AI Act: scope, key provisions and compliance obligations

In a world increasingly shaped by artificial intelligence (AI), Europe is taking the lead in regulation with the Artificial Intelligence Act (or “AI Act”).

The AI Act is a regulation aimed at ensuring that AI systems developed and deployed within the European Union (EU) comply with ethical standards and the fundamental rights of citizens.

This regulation is about to change the game. Having entered into force on August 1, 2024, the AI Act applies to all organizations, large or small, that develop or use AI systems in Europe.
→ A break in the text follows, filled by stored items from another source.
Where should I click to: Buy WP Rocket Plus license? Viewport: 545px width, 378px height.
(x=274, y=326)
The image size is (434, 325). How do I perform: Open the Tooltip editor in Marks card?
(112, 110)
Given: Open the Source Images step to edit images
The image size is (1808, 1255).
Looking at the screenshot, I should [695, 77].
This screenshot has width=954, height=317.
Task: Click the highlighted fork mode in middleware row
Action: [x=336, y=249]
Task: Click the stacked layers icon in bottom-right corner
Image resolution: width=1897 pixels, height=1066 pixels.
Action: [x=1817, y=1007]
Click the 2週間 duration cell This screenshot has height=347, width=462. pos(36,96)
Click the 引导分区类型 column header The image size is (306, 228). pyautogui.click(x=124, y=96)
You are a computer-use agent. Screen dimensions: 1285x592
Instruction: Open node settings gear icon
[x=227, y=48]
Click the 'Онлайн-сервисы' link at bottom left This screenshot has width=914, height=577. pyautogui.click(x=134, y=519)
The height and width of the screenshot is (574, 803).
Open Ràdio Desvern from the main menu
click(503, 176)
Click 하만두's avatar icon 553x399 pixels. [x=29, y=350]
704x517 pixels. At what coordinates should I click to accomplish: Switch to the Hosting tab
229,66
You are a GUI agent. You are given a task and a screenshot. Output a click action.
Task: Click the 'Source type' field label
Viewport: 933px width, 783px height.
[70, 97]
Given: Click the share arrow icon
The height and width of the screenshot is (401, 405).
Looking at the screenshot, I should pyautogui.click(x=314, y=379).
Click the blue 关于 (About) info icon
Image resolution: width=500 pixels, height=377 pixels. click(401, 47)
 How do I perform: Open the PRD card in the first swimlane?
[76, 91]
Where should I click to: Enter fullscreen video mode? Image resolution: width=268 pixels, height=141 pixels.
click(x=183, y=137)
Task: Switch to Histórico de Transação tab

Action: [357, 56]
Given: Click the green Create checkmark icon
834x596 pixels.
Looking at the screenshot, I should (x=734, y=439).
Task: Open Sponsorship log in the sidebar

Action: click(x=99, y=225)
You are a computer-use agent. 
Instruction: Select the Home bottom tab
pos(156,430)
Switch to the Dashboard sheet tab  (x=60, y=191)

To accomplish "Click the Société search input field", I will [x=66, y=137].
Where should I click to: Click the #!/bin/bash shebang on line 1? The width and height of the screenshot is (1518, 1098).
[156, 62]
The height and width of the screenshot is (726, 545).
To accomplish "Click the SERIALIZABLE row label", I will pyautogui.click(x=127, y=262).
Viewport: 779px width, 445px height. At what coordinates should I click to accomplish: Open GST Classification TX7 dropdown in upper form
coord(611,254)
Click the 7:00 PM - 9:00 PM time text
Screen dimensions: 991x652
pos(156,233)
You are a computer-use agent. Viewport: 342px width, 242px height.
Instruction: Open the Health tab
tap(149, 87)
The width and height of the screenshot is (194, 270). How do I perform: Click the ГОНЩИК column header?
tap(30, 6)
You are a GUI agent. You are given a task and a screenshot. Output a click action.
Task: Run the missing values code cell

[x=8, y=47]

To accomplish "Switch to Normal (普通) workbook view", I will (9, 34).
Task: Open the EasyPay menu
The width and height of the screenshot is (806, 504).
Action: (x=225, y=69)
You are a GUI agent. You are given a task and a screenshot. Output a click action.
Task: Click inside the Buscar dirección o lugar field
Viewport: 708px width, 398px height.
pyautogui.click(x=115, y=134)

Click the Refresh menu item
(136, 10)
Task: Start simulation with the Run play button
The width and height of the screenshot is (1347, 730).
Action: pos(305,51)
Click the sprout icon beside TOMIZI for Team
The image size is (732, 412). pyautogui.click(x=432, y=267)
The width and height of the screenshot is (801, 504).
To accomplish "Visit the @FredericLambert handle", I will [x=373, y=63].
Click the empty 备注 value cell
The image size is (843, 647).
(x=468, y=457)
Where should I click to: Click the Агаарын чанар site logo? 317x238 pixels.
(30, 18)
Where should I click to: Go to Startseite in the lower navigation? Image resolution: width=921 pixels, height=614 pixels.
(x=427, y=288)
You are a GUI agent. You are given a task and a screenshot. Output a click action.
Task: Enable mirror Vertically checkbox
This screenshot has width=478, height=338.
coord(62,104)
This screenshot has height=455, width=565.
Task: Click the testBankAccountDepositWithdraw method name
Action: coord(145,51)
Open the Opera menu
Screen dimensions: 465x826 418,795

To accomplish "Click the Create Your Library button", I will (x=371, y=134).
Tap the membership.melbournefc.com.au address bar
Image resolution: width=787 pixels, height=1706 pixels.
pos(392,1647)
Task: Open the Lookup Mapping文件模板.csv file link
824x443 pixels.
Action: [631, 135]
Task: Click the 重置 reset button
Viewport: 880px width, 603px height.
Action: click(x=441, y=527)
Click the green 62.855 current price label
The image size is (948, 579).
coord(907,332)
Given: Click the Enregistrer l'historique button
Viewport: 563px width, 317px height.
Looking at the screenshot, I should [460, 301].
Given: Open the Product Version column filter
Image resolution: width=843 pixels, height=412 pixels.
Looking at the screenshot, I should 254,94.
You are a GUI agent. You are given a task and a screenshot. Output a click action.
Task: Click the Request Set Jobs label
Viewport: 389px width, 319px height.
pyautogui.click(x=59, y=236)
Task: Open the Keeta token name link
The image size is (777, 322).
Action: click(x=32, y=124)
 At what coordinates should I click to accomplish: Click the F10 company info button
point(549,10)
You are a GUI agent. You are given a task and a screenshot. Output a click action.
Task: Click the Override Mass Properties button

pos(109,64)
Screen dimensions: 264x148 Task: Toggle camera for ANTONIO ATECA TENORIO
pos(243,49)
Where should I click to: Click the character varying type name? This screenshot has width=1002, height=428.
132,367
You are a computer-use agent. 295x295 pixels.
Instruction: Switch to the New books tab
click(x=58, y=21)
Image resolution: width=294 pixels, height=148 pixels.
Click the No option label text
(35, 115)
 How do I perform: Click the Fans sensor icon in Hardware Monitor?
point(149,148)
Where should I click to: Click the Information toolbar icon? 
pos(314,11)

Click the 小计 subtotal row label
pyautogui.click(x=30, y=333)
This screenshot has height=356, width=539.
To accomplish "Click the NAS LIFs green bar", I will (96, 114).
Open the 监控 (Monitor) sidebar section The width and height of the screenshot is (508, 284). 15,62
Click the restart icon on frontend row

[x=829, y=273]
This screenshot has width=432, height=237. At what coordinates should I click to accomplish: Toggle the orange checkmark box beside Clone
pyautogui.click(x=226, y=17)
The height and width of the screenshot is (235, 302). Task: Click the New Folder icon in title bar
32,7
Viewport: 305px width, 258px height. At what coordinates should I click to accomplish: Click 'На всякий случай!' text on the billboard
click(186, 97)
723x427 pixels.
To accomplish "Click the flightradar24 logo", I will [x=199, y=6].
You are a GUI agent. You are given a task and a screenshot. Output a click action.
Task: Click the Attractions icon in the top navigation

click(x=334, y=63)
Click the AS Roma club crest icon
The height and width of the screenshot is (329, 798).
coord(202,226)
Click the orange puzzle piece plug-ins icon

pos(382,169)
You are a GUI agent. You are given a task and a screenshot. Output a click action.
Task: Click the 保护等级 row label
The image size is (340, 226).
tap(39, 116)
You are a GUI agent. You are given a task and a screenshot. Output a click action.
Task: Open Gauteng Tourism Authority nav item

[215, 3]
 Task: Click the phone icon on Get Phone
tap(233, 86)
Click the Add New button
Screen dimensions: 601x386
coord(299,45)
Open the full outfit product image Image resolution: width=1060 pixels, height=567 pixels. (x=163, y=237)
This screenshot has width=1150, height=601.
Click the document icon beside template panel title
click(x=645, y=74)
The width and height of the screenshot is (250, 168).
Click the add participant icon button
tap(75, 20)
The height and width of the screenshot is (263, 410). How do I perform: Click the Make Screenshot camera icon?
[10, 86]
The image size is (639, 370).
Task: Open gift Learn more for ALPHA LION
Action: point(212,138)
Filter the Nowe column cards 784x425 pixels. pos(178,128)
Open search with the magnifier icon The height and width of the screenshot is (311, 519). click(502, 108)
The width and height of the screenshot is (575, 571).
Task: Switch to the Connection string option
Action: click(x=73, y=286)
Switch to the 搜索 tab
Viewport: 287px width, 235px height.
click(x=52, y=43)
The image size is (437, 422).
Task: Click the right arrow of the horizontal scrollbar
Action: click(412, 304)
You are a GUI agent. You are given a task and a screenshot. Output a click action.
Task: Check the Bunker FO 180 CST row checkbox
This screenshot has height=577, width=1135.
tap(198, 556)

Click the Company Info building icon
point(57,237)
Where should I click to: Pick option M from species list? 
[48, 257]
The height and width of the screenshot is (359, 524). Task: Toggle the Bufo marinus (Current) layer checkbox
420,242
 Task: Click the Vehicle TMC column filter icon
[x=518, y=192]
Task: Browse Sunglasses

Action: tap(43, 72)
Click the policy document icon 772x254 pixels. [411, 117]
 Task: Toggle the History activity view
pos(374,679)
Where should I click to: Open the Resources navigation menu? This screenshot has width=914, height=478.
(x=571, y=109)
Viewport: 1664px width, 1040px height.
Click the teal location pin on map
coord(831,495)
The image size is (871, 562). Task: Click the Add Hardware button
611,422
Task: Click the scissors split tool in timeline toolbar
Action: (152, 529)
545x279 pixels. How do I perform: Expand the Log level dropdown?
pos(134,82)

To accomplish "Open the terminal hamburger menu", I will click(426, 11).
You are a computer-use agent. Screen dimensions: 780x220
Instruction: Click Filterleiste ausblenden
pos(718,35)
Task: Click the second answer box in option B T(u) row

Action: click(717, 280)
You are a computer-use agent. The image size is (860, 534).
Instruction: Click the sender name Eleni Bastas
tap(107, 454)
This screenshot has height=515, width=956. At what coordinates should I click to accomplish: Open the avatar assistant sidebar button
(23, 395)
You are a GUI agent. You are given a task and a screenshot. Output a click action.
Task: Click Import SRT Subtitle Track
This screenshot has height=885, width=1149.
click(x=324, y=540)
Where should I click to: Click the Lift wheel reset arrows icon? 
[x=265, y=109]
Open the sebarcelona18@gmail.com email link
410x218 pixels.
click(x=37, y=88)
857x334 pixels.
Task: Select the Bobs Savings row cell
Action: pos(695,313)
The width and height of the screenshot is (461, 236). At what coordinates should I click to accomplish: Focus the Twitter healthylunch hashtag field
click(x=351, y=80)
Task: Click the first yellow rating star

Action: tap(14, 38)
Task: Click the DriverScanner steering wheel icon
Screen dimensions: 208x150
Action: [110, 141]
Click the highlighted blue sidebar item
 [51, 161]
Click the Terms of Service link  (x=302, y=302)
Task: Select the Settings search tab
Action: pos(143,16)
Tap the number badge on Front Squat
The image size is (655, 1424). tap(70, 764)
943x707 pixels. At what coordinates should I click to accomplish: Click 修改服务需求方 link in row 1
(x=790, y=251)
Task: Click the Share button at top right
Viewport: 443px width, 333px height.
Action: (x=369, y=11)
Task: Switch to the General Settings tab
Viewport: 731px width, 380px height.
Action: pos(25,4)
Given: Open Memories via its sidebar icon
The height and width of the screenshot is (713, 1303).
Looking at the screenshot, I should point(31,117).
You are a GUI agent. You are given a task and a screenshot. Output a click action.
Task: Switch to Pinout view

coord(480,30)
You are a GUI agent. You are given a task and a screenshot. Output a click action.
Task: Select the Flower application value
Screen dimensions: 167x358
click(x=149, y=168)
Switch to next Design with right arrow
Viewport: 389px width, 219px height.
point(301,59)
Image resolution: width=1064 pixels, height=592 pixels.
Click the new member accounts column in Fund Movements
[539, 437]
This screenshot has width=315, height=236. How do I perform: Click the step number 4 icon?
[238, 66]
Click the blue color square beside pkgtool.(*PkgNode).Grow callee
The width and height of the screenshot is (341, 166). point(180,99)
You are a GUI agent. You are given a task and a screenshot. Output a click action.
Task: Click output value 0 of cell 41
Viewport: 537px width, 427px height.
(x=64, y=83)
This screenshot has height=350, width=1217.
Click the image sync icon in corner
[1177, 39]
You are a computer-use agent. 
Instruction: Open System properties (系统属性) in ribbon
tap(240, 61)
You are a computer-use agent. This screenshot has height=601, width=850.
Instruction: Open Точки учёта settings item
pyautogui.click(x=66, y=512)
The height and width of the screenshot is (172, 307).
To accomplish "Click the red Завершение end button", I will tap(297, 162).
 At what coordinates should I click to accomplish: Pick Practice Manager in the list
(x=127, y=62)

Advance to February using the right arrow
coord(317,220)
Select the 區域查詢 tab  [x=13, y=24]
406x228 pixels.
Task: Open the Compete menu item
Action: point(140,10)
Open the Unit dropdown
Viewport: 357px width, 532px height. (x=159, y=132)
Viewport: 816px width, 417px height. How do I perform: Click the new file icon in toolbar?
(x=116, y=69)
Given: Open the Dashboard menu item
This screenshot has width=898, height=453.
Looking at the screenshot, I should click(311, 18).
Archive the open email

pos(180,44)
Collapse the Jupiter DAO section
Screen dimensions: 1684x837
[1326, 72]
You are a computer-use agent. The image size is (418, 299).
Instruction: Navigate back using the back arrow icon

Whether you are an innovative startup, an established multinational group, or a public organization, the AI Act concerns you.

The AI Act is not limited to national borders or even to Europe’s borders, as it applies to operators established within the territory of the European Union, but also to those established in a third country, insofar as their AI systems are used within the EU.

It is also an evolving regulation! The text provides for the possibility for European institutions to amend it over time in order to align it with technological and AI advancements.

The AI Act imposes a number of obligations relating to AI-related risks and their management, as well as administrative obligations regarding documentation and oversight. To this end, the regulation is based on a risk scale ranging from AI systems classified as “prohibited practices,” to general-purpose AI models, including AI systems considered “High-Risk”.

Depending on their qualification, a specific regime of obligations will apply, with requirements that are more or less stringent depending on the risk posed to the health, safety, and fundamental rights of individuals.

Among the main obligations are:

A strict prohibition of certain AI systems (“prohibited practices”), such as social scoring AI systems or automated judicial decision-making without human intervention;

For AI systems considered High-Risk:

• An assessment of the risks that the AI system could pose to the health, safety, or fundamental rights of the persons concerned;

• The maintenance of very extensive technical documentation and a quality management system;

• Governance of the data used, event logging, mandatory human oversight, accuracy, and data security;

• Transparency toward users and/or the persons concerned;

• Carrying out a declaration of conformity, affixing a CE marking, and registering the system in a dedicated EU database;

For all AI systems, obligations relating to transparency and documentation of the analyses carried out.

In the event of non-compliance with the requirements of the regulation, various sanctions (administrative fines, warnings, non-monetary measures, etc.) may be applied in accordance with the legislation of the Member States.

The AI Act nevertheless defines the amounts of administrative fines, which may range, depending on the violation, from 750,000 euros to 35 million euros or 7% of a company’s total worldwide annual turnover.

Ultimately, the AI Act marks the beginning of a new and exciting era for AI in Europe.

By complying with these obligations, we can build a future where AI is synonymous with progress and trust because, beyond financial penalties, the real motivation of this regulation is the development of responsible and ethical AI.